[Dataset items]
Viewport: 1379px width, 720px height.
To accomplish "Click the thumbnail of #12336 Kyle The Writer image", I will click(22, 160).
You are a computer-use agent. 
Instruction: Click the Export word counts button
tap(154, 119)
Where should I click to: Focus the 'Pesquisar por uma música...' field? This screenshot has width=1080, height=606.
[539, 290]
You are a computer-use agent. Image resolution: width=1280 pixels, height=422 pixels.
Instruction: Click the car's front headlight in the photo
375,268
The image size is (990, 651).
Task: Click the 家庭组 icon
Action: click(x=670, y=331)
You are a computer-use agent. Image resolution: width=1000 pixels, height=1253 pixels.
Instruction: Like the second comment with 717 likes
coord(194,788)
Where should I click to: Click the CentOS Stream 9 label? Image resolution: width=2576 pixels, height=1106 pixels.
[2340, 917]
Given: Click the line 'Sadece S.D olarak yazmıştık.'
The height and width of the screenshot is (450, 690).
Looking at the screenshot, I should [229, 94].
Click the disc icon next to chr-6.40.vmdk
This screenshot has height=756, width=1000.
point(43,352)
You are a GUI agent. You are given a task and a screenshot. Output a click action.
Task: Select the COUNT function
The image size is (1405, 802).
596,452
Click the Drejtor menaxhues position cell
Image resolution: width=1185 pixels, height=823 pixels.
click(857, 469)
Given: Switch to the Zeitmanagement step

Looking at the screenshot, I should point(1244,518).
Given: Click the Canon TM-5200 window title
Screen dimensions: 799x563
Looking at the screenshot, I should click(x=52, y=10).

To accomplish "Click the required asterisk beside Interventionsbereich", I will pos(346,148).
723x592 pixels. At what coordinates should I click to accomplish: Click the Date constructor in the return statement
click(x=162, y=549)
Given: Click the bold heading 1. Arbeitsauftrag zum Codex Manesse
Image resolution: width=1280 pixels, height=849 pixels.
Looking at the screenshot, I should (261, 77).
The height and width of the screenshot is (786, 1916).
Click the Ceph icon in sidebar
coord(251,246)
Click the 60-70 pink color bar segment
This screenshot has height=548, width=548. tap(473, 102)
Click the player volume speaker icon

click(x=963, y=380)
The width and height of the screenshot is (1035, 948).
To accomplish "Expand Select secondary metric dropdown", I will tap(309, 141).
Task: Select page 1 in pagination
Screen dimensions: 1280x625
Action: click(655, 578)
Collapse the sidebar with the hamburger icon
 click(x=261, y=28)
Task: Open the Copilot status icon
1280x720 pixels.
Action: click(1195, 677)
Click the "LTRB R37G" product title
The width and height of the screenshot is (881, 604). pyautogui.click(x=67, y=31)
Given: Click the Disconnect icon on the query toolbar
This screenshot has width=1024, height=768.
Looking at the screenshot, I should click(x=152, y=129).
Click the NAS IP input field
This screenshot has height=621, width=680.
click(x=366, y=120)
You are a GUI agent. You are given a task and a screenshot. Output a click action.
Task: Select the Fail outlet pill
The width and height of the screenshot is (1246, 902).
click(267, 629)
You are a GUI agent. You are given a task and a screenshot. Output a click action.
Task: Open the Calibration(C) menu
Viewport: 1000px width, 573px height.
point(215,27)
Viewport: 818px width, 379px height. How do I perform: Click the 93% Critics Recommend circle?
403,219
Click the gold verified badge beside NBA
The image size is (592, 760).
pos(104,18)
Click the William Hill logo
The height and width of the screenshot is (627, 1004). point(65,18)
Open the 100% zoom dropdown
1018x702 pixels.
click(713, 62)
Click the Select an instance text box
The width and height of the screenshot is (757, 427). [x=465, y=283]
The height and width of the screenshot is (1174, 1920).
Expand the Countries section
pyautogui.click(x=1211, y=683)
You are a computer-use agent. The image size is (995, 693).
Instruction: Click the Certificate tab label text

** What to work on **
The answer consists only of the lines from the one containing "Viewport: 818px width, 379px" to the end of the records, each written out exactly.

** Result for this exercise **
Viewport: 818px width, 379px height. How do I perform: Click the 93% Critics Recommend circle?
403,219
Click the gold verified badge beside NBA
The image size is (592, 760).
pos(104,18)
Click the William Hill logo
The height and width of the screenshot is (627, 1004). point(65,18)
Open the 100% zoom dropdown
1018x702 pixels.
click(713, 62)
Click the Select an instance text box
The width and height of the screenshot is (757, 427). [x=465, y=283]
The height and width of the screenshot is (1174, 1920).
Expand the Countries section
pyautogui.click(x=1211, y=683)
You are a computer-use agent. The image size is (995, 693).
Instruction: Click the Certificate tab label text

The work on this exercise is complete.